July 23, 2011
Am 24.07.2011 01:02, schrieb so:
> On Sun, 24 Jul 2011 01:47:32 +0300, Andrei Alexandrescu
> <SeeWebsiteForEmail@erdani.org> wrote:
>
>> and then either remove the .tmp if identical or rename it forcefully
>> to filename.di if different. That's a classic in code generation tools.
>
> Not sure i got it right but how renaming it forcefully would solve this?
> This must be two separate process for the compiler, issuing an error and
> if it was intended then the .di file must be generated.

Because if not done forcefully there may be an error because filename.di already exists.
July 23, 2011
On 7/23/11 6:10 PM, Daniel Gibson wrote:
> Am 24.07.2011 01:02, schrieb so:
>> On Sun, 24 Jul 2011 01:47:32 +0300, Andrei Alexandrescu
>> <SeeWebsiteForEmail@erdani.org> wrote:
>>
>>> and then either remove the .tmp if identical or rename it forcefully
>>> to filename.di if different. That's a classic in code generation tools.
>>
>> Not sure i got it right but how renaming it forcefully would solve this?
>> This must be two separate process for the compiler, issuing an error and
>> if it was intended then the .di file must be generated.
>
> Because if not done forcefully there may be an error because filename.di
> already exists.

Exactly right.

Andrei
July 23, 2011
On Sun, 24 Jul 2011 01:47:32 +0300, Andrei Alexandrescu <SeeWebsiteForEmail@erdani.org> wrote:

>> Yes, neither of the above are "proper" solutions. But, unless I've lost
>> track of something, you're trying to justify a solid amount of work on
>> the compiler to implement the "proper" solution, when the above
>> alternatives are much simpler in practice. (If you have more
>> counter-arguments, I'd like to hear them.)
>
> I don't think at all these aren't proper.
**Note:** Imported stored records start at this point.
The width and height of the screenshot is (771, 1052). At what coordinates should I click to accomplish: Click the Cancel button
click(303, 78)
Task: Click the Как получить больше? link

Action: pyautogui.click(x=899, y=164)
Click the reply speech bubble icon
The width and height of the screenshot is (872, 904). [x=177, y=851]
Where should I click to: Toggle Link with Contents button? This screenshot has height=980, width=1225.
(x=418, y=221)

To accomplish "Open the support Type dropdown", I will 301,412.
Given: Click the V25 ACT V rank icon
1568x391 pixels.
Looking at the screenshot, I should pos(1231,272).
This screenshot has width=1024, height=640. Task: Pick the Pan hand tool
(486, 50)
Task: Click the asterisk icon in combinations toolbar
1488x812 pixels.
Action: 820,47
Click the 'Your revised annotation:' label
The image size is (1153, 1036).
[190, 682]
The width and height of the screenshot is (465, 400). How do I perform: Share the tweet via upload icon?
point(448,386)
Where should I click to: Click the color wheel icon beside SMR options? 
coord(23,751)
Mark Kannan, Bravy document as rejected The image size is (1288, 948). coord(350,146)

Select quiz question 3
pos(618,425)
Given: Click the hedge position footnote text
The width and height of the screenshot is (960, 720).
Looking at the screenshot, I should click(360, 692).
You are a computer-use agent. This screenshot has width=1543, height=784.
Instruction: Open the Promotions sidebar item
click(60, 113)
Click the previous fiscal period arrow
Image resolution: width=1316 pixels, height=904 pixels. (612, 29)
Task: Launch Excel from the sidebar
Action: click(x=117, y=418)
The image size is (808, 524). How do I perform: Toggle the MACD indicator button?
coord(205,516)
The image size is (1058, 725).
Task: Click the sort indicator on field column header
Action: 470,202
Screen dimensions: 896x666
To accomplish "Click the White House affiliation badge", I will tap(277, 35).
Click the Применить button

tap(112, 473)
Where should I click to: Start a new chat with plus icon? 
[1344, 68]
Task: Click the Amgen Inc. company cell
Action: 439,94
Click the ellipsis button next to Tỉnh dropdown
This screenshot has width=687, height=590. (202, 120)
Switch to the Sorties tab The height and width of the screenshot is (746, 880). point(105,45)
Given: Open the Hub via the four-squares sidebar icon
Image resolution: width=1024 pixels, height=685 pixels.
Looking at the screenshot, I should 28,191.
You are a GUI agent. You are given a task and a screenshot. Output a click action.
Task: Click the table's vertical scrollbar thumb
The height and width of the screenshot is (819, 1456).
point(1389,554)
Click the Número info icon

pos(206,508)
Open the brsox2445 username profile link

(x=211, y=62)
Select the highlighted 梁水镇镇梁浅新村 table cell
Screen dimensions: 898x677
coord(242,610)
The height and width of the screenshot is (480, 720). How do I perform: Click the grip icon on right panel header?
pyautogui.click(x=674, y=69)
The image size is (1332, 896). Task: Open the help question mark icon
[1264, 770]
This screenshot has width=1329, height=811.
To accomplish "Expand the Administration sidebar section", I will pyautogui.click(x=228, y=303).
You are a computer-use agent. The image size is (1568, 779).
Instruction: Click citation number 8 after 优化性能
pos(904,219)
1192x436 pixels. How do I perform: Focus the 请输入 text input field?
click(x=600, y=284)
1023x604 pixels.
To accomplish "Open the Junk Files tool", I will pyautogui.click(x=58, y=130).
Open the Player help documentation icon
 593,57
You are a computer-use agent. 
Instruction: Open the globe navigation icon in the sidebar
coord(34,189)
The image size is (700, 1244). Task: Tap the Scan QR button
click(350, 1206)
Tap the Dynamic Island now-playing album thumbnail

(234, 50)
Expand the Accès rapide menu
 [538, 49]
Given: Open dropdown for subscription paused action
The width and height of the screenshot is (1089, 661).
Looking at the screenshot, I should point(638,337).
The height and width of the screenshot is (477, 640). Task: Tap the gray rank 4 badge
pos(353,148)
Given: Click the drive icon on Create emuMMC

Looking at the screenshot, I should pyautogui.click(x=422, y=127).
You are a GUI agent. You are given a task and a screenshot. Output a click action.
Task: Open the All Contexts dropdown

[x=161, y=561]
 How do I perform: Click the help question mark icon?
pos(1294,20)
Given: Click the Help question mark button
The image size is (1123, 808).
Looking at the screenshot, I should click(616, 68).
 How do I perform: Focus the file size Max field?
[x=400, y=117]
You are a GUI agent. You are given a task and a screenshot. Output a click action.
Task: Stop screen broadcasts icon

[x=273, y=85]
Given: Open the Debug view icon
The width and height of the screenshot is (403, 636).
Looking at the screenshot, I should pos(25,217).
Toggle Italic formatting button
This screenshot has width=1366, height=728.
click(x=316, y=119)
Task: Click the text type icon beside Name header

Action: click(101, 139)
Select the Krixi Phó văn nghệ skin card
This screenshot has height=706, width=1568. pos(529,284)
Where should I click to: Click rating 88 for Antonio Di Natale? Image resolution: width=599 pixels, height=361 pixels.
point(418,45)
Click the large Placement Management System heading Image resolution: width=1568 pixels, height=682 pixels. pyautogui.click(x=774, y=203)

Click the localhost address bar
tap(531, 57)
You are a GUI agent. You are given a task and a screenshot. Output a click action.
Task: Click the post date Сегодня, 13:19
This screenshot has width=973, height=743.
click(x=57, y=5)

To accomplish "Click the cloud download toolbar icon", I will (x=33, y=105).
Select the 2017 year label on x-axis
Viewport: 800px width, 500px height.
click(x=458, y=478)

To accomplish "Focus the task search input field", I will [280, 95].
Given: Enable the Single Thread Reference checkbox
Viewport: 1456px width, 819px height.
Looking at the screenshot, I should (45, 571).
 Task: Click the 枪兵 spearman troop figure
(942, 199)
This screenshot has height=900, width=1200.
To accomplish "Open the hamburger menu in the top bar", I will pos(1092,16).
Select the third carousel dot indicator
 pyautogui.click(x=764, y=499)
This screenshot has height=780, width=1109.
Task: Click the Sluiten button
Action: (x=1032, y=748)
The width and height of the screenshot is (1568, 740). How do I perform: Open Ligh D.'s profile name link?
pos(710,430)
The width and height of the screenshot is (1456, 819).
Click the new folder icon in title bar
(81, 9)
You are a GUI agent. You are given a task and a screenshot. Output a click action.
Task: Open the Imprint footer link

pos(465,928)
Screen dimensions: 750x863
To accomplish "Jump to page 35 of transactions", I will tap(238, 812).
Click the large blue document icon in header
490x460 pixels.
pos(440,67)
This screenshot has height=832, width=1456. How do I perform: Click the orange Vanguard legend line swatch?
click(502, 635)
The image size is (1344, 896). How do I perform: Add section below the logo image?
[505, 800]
As I said, people are willing to do crazy things to keep large projects sane. The larger question here is how to solve a failure scenario, i.e. what can we offer that senior engineer who fixes the build when the .di files are not in sync anymore.

OK. I'm not going to ask your estimates of how probable this is to happen in practice, and if it justifies the implementation effort of going into this direction, as I think I've fully elaborated my point already.

One thing that I should have mentioned before, is one of my reasons for this argument: the design for implementing verification of manually-maintained .di files has been discussed and published by D's creators, so now someone just needs to go and implement it. However, there is no discussion or consensus about improving .di-file generation. Even choosing the name of whatever attribute gets DMD to copy function bodies to .di files would be a start.

>>> But wait, there's less. The programmers don't have the option of
>>> grouping method implementations in a hierarchy by functionality (which
>>> is common in visitation patterns - even dmd does so). They must define
>>> one class with everything in one place, and there's no way out of that.
>>
>> Sorry, I don't understand this part. Could you elaborate?
>
> A class hierarchy defines foo() and bar(). We want to put all foo() implementations together and all bar() implementations together.

Ah, so this is a new possibility created by the "method definitions outside a class" requirement. But how would this play with the module system? Would you be allowed to place method definitions in modules other than the class declaration?

-- 
Best regards,
 Vladimir                            mailto:vladimir@thecybershadow.net
July 23, 2011
On Sun, 24 Jul 2011 02:10:47 +0300, Daniel Gibson <metalcaedes@gmail.com> wrote:

> Am 24.07.2011 01:02, schrieb so:
>> On Sun, 24 Jul 2011 01:47:32 +0300, Andrei Alexandrescu
>> <SeeWebsiteForEmail@erdani.org> wrote:
>>
>>> and then either remove the .tmp if identical or rename it forcefully
>>> to filename.di if different. That's a classic in code generation tools.
>>
>> Not sure i got it right but how renaming it forcefully would solve this?
>> This must be two separate process for the compiler, issuing an error and
>> if it was intended then the .di file must be generated.
>
> Because if not done forcefully there may be an error because filename.di already exists.

What i meant is:

You got file.di file.d, file.di being your reference.
You got a conflict. Now this conflict could be a result of something not intended and it most likely wasn't intended because file.di is your reference and you don't change many things often in there. There IMO you should just issue an error and let the user deal with it by explicitly generating file.di from file.d, if you are doing this explicitly compiler just shouldn't bother if it was already there. (again it is free to compare results of these two and keep the old one if they are same)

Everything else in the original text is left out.